Re: [kvm-unit-tests PATCH] arm64: add micro test

Shih-Wei Li <shihwei@xxxxxxxxxxxxxxx> · Mon, 18 Dec 2017 16:32:24 -0500

On Mon, Dec 18, 2017 at 12:31 PM, Yury Norov <ynorov@xxxxxxxxxxxxxxxxxx> wrote:
> Hi Shih-Wei,
>
> (CC Cavium folks)
>
> Thank you for the test!

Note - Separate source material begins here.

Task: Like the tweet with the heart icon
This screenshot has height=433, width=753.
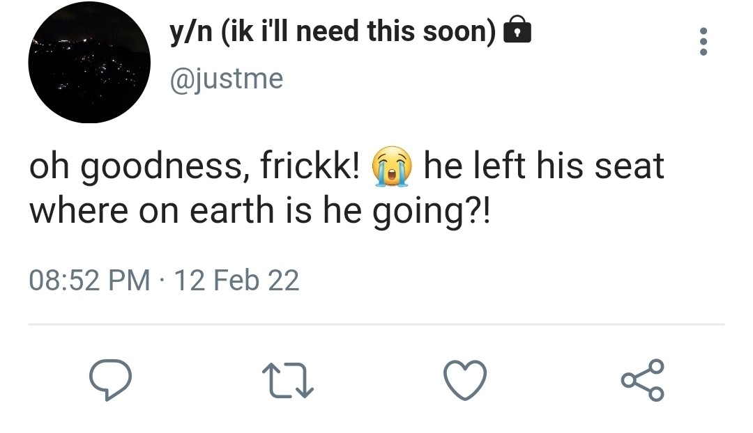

I was going to write something like
> this, and instead found your patch submitted - good luck to me.
>
> Soon I'll test my hardware with it and share you results.
> Comments inline.
>
> Yury
>
> On Fri, Dec 15, 2017 at 04:15:39PM -0500, Shih-Wei Li wrote:
>> Here we provide the support for measuring various micro level
>> operations on arm64. We iterate each of the tests for millions of
>> times and output their average, minimum and maximum cost in timer
>> counts. Instruction barriers are used before and after taking
>> timestamps to avoid out-of-order execution or pipelining from
>> skewing our measurements.
>>
>> The tests we currently support and measure are mostly
>> straightforward by the function names and the respective comments.
>> For IPI test, we measure the cost of sending IPI from a source
>> VCPU to a target VCPU, until the target VCPU receives the IPI.
>>
>> Signed-off-by: Shih-Wei Li <shihwei@xxxxxxxxxxxxxxx>
>> ---
>>  arm/Makefile.common |   1 +
>>  arm/micro-test.c    | 289 ++++++++++++++++++++++++++++++++++++++++++++++++++++
>>  arm/unittests.cfg   |   6 ++
>>  3 files changed, 296 insertions(+)
>>  create mode 100644 arm/micro-test.c
>>
>> diff --git a/arm/Makefile.common b/arm/Makefile.common
>> index 0a039cf..c7d5c27 100644
>> --- a/arm/Makefile.common
>> +++ b/arm/Makefile.common
>> @@ -16,6 +16,7 @@ tests-common += $(TEST_DIR)/pmu.flat
>>  tests-common += $(TEST_DIR)/gic.flat
>>  tests-common += $(TEST_DIR)/psci.flat
>>  tests-common += $(TEST_DIR)/sieve.flat
>> +tests-common += $(TEST_DIR)/micro-test.flat
>>
>>  tests-all = $(tests-common) $(tests)
>>  all: directories $(tests-all)
>> diff --git a/arm/micro-test.c b/arm/micro-test.c
>> new file mode 100644
>> index 0000000..7df2272
>> --- /dev/null
>> +++ b/arm/micro-test.c
>> @@ -0,0 +1,289 @@
>> +#include <util.h>
>> +#include <asm/gic.h>
>> +
>> +static volatile bool second_cpu_up;
>> +static volatile bool first_cpu_ack;
>> +static volatile bool ipi_acked;
>> +static volatile bool ipi_received;
>> +static volatile bool ipi_ready;
>> +#define IPI_IRQ              1
>> +
>> +#define TIMEOUT (1U << 28)
>> +
>> +#define ARR_SIZE(_x) ((int)(sizeof(_x) / sizeof(_x[0])))
>> +#define for_each_test(_iter, _tests, _tmp) \
>> +     for (_tmp = 0, _iter = _tests; \
>> +                     _tmp < ARR_SIZE(_tests); \
>> +                     _tmp++, _iter++)
>> +
>> +#define CYCLE_COUNT(c1, c2) \
>> +     (((c1) > (c2) || ((c1) == (c2))) ? 0 : (c2) - (c1))
>
> Is my understanding correct that this is overflow protection?
> c1 and c2 are 64-bit values. To overflow them you need 58 years
> at 1G CPU freq.
>
> And anyway,
> #define CYCLE_COUNT(c1, c2)  ((c1) >= (c2) ? 0 : (c2) - (c1))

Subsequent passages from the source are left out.